_WHAT THE TASK ASKS_
Reproduce the items from the line containing "How do I perform: Select the Recurring" through the line containing "Looking at the screenshot, I should 340,170.", switching every "sidebar" to "side panel" and leaving everything else unchanged.

►

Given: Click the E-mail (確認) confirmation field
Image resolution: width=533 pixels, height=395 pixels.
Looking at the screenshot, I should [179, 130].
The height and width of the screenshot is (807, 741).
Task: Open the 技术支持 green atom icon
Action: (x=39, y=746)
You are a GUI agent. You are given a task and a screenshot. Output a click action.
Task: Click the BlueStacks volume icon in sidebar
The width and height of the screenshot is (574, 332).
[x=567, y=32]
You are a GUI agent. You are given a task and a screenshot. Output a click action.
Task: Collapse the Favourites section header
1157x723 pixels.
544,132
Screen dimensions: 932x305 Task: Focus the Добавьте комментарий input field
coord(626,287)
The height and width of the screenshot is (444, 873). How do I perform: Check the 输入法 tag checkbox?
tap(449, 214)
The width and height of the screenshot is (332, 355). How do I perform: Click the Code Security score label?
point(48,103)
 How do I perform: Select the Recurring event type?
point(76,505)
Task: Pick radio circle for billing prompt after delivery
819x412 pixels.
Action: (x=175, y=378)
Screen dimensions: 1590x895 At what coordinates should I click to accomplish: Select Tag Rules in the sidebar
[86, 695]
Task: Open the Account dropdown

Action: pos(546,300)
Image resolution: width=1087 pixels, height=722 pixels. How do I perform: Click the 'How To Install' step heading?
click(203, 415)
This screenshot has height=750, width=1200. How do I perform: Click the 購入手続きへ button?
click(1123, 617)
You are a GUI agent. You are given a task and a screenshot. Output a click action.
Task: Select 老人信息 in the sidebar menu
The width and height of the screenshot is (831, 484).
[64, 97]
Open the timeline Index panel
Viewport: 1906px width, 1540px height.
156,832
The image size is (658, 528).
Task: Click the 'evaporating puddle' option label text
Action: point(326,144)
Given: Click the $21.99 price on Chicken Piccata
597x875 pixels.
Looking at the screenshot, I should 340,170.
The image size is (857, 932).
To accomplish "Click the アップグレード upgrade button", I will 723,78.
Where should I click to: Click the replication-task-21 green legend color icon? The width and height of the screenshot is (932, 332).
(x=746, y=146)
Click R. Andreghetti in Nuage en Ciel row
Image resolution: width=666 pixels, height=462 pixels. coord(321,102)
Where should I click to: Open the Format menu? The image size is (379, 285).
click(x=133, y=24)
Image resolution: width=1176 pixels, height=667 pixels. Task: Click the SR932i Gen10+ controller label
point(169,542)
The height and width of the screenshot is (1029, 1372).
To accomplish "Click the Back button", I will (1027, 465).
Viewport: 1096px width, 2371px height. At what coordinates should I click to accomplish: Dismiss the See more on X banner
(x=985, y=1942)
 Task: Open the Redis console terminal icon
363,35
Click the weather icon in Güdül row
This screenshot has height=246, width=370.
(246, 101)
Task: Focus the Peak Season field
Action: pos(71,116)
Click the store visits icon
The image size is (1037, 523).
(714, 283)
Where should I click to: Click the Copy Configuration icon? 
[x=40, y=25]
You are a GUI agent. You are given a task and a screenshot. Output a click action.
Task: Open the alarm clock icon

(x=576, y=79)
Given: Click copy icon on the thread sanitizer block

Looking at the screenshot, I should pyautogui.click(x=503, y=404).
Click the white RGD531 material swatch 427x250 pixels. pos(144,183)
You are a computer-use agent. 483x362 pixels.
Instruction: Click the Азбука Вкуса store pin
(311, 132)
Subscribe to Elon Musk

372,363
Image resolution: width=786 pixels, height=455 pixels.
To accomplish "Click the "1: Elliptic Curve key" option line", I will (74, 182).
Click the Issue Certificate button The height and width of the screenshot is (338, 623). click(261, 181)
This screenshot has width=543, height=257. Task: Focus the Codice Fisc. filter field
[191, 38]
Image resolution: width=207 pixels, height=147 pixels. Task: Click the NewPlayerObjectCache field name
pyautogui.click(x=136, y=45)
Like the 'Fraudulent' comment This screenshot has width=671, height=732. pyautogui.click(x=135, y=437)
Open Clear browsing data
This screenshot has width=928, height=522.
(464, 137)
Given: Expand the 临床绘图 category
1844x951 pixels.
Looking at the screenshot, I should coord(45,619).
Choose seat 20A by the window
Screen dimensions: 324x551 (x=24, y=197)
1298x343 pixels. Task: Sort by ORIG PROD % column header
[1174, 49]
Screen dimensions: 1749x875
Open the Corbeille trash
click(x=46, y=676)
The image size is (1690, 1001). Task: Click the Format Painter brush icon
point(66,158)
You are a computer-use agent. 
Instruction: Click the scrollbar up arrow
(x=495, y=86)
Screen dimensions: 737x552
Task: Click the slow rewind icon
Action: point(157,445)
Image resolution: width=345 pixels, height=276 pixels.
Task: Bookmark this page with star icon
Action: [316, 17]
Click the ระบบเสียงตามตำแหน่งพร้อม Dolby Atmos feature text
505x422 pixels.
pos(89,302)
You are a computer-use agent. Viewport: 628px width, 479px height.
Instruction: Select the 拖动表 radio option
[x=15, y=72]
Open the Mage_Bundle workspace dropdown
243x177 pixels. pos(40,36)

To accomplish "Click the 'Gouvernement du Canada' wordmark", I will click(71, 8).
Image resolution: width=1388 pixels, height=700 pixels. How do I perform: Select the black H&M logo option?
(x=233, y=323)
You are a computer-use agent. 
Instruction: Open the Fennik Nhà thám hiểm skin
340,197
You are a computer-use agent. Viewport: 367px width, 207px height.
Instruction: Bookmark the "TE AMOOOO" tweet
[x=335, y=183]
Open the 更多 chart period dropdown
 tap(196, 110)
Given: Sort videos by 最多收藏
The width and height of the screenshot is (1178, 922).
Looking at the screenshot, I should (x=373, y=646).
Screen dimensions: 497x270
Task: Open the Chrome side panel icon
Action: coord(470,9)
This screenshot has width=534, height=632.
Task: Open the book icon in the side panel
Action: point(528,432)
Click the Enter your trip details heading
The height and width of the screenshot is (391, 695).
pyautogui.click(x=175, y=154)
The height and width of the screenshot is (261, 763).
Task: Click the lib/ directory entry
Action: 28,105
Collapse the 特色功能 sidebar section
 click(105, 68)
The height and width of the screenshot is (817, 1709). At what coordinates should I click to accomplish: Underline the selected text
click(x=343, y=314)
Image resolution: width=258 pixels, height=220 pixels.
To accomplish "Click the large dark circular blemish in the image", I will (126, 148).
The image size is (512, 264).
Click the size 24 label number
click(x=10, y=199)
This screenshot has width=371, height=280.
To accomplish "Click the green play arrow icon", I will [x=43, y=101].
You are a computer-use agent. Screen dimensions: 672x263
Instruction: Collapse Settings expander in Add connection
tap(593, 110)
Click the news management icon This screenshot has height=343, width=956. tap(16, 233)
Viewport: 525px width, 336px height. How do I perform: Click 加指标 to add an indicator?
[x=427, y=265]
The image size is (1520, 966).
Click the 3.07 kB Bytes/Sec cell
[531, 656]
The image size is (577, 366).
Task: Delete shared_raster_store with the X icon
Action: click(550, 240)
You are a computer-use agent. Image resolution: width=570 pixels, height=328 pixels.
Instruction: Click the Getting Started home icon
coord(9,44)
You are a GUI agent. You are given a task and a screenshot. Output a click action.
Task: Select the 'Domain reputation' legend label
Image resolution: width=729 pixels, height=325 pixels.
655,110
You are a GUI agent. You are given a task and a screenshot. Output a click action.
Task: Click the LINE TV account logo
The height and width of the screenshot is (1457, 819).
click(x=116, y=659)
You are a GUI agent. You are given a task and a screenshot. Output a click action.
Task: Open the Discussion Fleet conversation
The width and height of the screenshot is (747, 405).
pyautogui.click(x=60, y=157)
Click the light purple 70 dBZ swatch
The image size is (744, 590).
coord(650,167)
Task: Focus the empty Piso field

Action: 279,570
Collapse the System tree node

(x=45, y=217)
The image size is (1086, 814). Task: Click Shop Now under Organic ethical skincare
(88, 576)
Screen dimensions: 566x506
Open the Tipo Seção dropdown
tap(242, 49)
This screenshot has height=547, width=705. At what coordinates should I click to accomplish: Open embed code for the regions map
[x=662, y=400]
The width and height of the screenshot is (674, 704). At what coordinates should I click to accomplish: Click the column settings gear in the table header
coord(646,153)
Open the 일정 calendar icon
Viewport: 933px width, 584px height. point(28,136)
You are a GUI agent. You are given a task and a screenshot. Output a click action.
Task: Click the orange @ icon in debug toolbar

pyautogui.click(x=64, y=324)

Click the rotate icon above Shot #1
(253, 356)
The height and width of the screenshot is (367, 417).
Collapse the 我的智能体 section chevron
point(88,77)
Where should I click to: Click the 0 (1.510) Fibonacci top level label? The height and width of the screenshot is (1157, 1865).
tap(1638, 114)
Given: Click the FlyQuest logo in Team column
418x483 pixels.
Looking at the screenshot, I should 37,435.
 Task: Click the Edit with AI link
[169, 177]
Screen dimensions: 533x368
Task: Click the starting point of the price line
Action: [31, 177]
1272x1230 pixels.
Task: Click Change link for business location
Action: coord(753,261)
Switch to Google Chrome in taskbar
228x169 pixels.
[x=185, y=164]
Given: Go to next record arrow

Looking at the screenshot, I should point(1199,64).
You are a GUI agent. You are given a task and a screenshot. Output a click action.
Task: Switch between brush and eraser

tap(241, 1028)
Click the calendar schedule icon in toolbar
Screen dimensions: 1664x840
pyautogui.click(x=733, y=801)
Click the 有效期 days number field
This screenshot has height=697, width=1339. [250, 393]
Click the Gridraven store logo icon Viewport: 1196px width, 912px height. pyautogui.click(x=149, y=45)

◄

_ANSWER_
 How do I perform: Select the Recurring event type?
point(76,505)
Task: Pick radio circle for billing prompt after delivery
819x412 pixels.
Action: (x=175, y=378)
Screen dimensions: 1590x895 At what coordinates should I click to accomplish: Select Tag Rules in the side panel
[86, 695]
Task: Open the Account dropdown

Action: pos(546,300)
Image resolution: width=1087 pixels, height=722 pixels. How do I perform: Click the 'How To Install' step heading?
click(203, 415)
This screenshot has height=750, width=1200. How do I perform: Click the 購入手続きへ button?
click(1123, 617)
You are a GUI agent. You are given a task and a screenshot. Output a click action.
Task: Select 老人信息 in the side panel menu
The width and height of the screenshot is (831, 484).
[64, 97]
Open the timeline Index panel
Viewport: 1906px width, 1540px height.
156,832
The image size is (658, 528).
Task: Click the 'evaporating puddle' option label text
Action: point(326,144)
Given: Click the $21.99 price on Chicken Piccata
597x875 pixels.
Looking at the screenshot, I should 340,170.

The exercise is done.